La povera gente sfoggia raramente il poco oro che possiede. Lo conserva, per paura di sciuparlo, come si conserva un affetto profondo, con discrezione e rispetto.

Un anello d'oro è segno nel vero senso della parola: una cosa che rimanda e ne significa un'altra, più grande, preziosa, ineguagliabile. Per questo il valore dell'oggetto non è nel pregio del metallo, nemmeno nell'abilità dell'artigiano, il valore oltrepassa il segno.

Hanno rubato le quattro cose, quattro, d'oro della mamma. Hanno rubato segni e ricordi di affetti e fatiche, di sacrifici e allegrie. Poca roba, oro dei poveri. Segni. E' rimasta giusto la fede del papà perchè la porto io al dito e una catenina che mamma mi ha consegnato tempo fa. Il resto non c'è più.
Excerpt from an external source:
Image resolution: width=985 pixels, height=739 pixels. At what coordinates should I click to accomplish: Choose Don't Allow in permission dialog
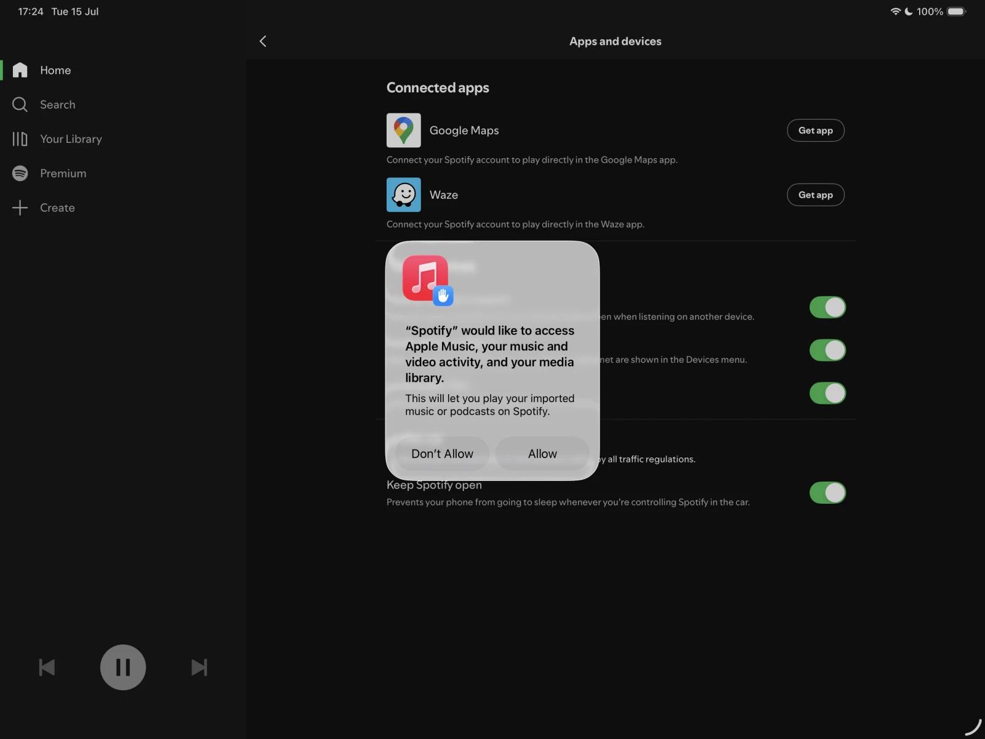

Notte insonne, mi sono venuti a trovare pensieri e stati d'animo vari. Uno su tutti, il più insistente: tu sei l'essere umano più idiota della terra perchè avresti potuto non fidarti e mettere al sicuro le cose di mamma, prima di far entrare altra gente a vivere in casa. E' davvero da stupidi credere di essere meschini solo a pensare che qualcun altro, poveretto quanto te, ti possa fregare?
Il mondo non è certo un bel posto per i grulli. Ok, potrebbe finire qui. Ma io non ci sto.
Non mi rassegno che dall'esperienza l'unica cosa che si può imparare è il cinismo.

Prima non mi importava granchè della spilletta d'oro con le iniziali, dell'anellino, della catenina. Eh già... chiaro caso di confusione tra libertà e indifferenza.

La libertà dalle cose intendo, dall'attaccamento agli oggetti: meno possiedi, più sei libero. Vero, verissimo.
Piccolo particolare: la libertà non disprezza il valore delle cose.
E' vero, quel che conta non è tolto, quello che conta è conservato in casseforti inviolabili.
Ma noi siamo facili al disorientamento, e i segni ci servono come ci serve il cartello stradale per arrivare a destinazione.
Ma se invece che turista del mondo uno si scopre ad essere a casa, tutto cambia. Anche mezzo orbo e claudicante ok, ma uno a casa sua si muove più a suo agio, liberamente...appunto.

Tutto rimane: la rabbia, la vergogna, il dispiacere... ma non il bisogno.
E io di cosa ho davvero bisogno per vivere e amare? Forse è proprio questa la domanda che spalanca la finestra di casa mia perchè possa entrare un po' d'aria libera.